Hexachordal combinatoriality is closely related to the theory of the 44 tropes created by Josef Matthias Hauer in 1921, although it seems that Hauer had no influence on Babbitt at all. Furthermore, there is little proof suggesting that Hauer had extensive knowledge about the inversional properties of the tropes earlier than 1942 at least. The earliest records on combinatorial relations of hexachords, however, can be found amongst the theoretical writings of the Austrian composer and music theorist Othmar Steinbauer. (Note: Steinbauer (1895–1962) was a former student of Arnold Schoenberg and Josef Matthias Hauer. See Steinbauer article on de.wikipedia.org.) He undertook elaborate studies on the trope system in the early 1930s which are documented in an unpublished typescript Klang- und Meloslehre (1932).

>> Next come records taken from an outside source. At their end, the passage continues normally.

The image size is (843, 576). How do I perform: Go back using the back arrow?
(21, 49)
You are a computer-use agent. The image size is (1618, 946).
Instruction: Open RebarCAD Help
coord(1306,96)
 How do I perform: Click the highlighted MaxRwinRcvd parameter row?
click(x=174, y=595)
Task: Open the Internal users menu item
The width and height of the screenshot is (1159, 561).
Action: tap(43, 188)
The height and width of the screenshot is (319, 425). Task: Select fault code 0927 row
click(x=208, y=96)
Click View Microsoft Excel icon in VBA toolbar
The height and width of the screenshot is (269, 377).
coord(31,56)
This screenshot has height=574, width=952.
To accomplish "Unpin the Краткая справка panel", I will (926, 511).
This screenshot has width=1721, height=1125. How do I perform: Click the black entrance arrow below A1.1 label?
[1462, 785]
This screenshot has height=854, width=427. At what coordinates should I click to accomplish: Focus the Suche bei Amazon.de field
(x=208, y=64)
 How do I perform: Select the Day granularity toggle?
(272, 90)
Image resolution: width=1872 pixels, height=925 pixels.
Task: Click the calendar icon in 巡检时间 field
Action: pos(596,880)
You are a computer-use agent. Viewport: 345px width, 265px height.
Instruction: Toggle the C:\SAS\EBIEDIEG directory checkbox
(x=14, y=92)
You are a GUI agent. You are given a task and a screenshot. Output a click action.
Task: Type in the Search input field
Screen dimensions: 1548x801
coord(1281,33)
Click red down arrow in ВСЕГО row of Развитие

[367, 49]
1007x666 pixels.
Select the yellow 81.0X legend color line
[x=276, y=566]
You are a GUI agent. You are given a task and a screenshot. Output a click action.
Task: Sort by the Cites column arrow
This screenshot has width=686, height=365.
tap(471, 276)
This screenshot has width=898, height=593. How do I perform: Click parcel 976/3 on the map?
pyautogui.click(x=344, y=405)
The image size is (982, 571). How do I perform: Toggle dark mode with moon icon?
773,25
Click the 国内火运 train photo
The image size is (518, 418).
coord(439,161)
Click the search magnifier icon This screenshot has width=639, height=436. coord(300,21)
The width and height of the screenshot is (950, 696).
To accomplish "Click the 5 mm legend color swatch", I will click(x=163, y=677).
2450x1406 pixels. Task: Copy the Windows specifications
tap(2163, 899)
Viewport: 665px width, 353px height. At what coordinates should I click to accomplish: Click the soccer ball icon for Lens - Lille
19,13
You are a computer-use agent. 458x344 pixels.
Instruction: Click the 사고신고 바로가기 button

Steinbauer's materials dated between 1932 and 1934 contain comprehensive data on combinatorial trichords, tetrachords and hexachords including semi-combinatorial and all-combinatorial sets. They may therefore be the earliest records in music history. A compilation of Steinbauer's morphological material has in parts become publicly available in 1960 with his script Lehrbuch der Klangreihenkomposition (author's edition) and was reprinted in 2001.

==Trichordal combinatoriality==
Trichordal combinatoriality is a row's ability to form aggregates through the combination of trichords. "Trichordal combinatoriality involves the simultaneous presentation of four rows in parcels of three pcs." The existence of trichordal combinatoriality, or any other form, in a row does not preclude the existence of other forms of combinatoriality (at the least trivial hexachordal combinatoriality exists between every row form and its retrograde). All trichordally derived rows possess trichordal combinatoriality.